やっと1人前 後期研修以降の医師のキャリアは様々 「大学病院勤務」「開業」
現役合格でも医師国家試験合格時点で24歳、初期研修修了時点で26歳、後期研修修了時点で29~32歳です。
専門医を取得していよいよ「1人前」の医師となった後のキャリアはどのようなものがあるのでしょうか。
大きく分けて3通りあります。
・大学病院に残り、出世を目指す
・民間に転職する
・開業する
・大学病院に残り、出世を目指す。
最初から研修先に大学病院を選び、後期研修後も残った場合、順調に行けば講師→准教授→教授と出世していきます。
40歳ごろには自分がどこまで出世できるか、出世コースの先が見えてきます。
40歳から50歳前くらいまでは、このコースを取る人が多いですね。
・民間病院に転職する
民間病院に転職する場合、主に3つのパターンがあります。
- 専門性を追求したり、腕を磨きたい場合
ESE(運動負荷心エコー検査)ができる医療機関など、専門の分野に特化した病院に勤めれば自分の専門性を高められます。
より多くの症例に携わることで、医師としての腕を磨くことを目標とする人もいます。 - プライベートと両立させたい場合
民間病院のほうが休みや勤務時間などの相談により柔軟に対応してくれます。
プライベートを充実させたかったり、あるいは子育てなどとの両立を目指したりするために転職される方もいます。 - ポストを手に入れたい場合
麻酔科の部長や副院長など、キャリアアップを目指して転職される方もいます。
・開業する
開業を目標とされている人もいらっしゃるでしょう。
その場合はクリニックなどで働き、医院経営について勉強してから開業するのが一般的です。
大学病院から転職する際の注意点として、退職する時は「円満に」退職するのが大切です。
医師間の関係が強いため、医局から自由になりたいと思い大学病院から出ても、その県内に大学病院が1つしかないということになると、県内で干されてしまうこともあります。
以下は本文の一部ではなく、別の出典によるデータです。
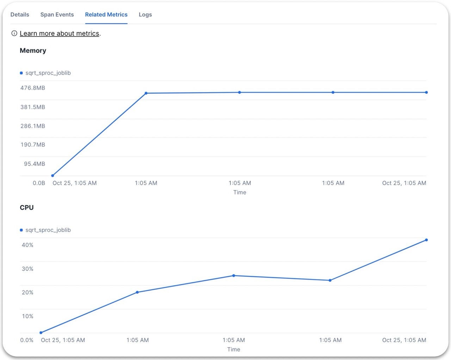The width and height of the screenshot is (451, 360).
Task: Click the second Memory data point
Action: (x=146, y=93)
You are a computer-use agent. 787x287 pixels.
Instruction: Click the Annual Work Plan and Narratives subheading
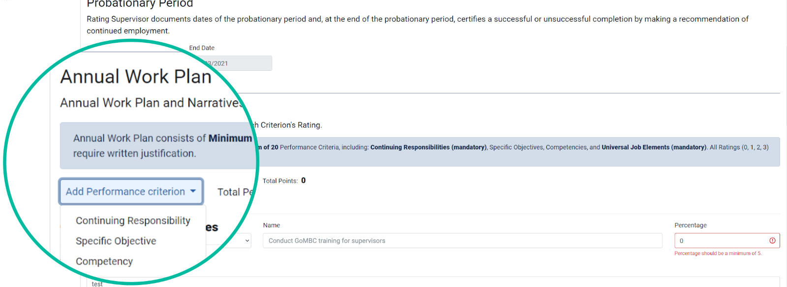[151, 103]
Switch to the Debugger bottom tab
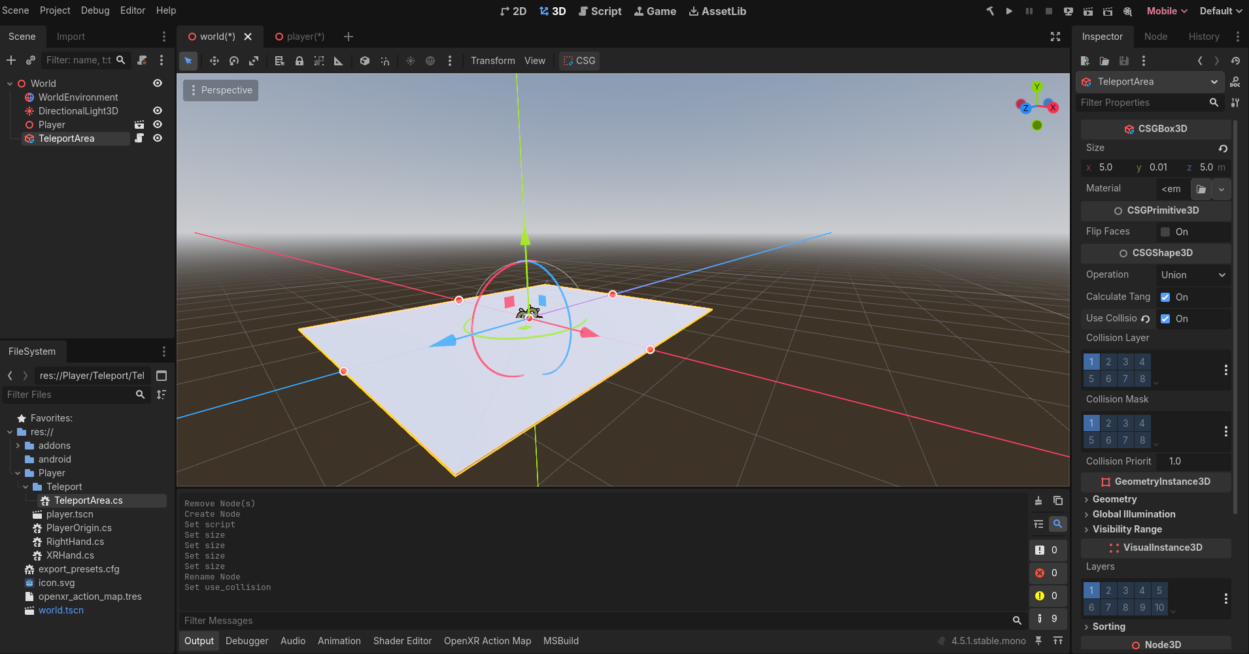The height and width of the screenshot is (654, 1249). [247, 641]
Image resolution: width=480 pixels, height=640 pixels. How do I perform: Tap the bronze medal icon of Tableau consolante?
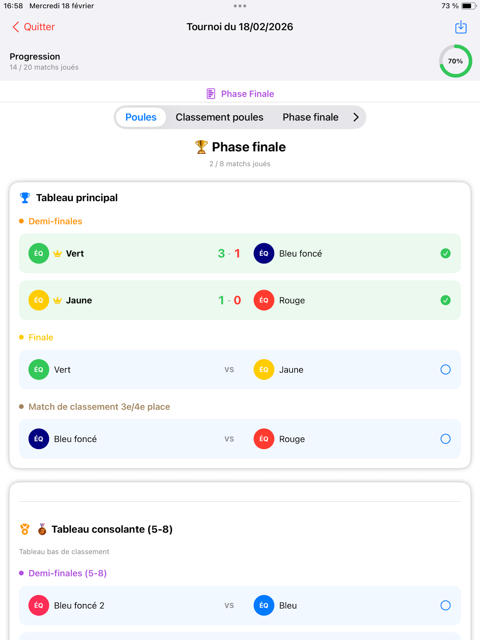[x=42, y=529]
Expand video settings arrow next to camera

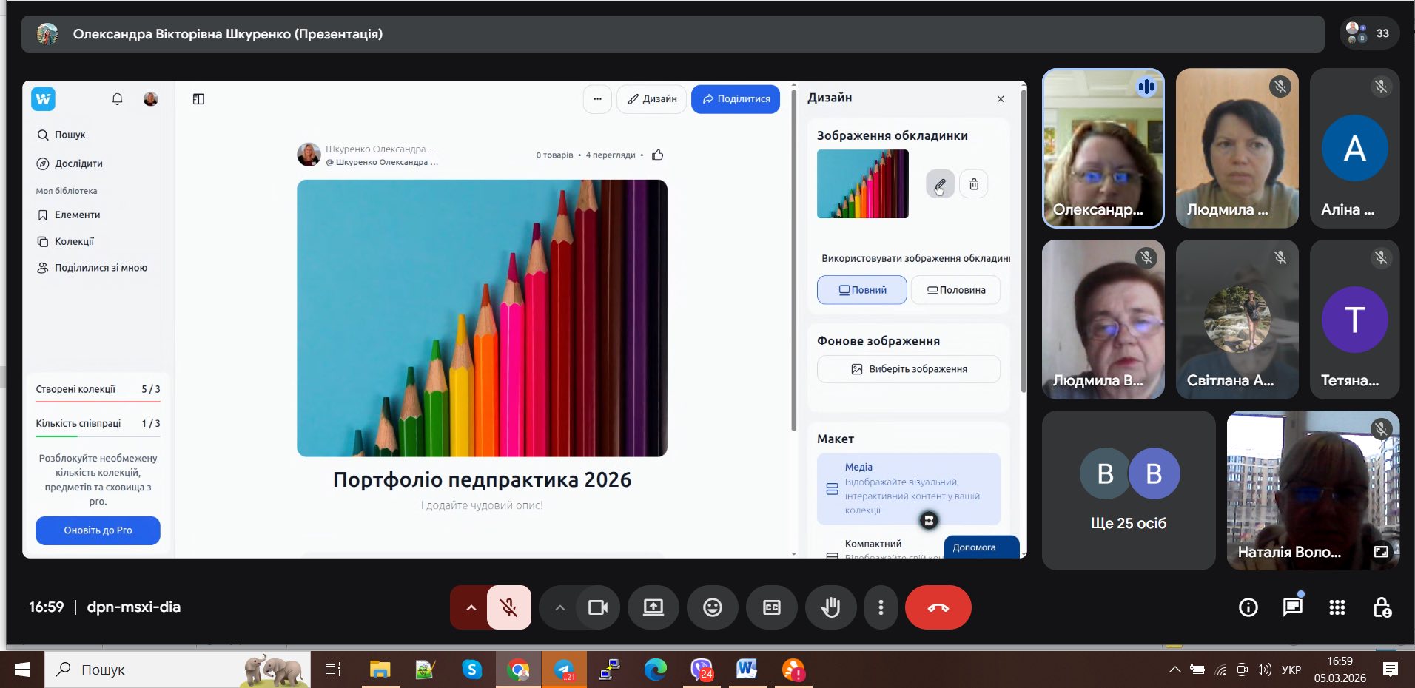(x=559, y=607)
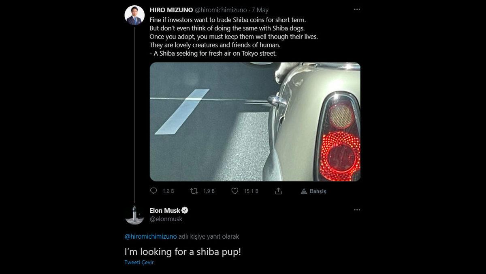486x274 pixels.
Task: Open the 7 May tweet timestamp
Action: (x=260, y=10)

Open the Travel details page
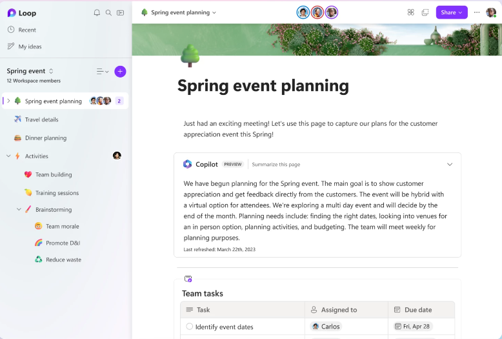click(41, 119)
まとめ 初期研修、後期研修を経てやっと1人前の医師になれる
今回は、医師国家試験に待ち受ける初期研修、後期研修について紹介しました。
「思ったよりも時間がかかる!」と思った方も多いのではないでしょうか。
しかしその分、教育期間が長いということです。
「手先が器用ではないから心配」「すぐに診療科を決めなければいけないの?」
と不安に思っている方も安心して医学部を受験して頂ければと思います。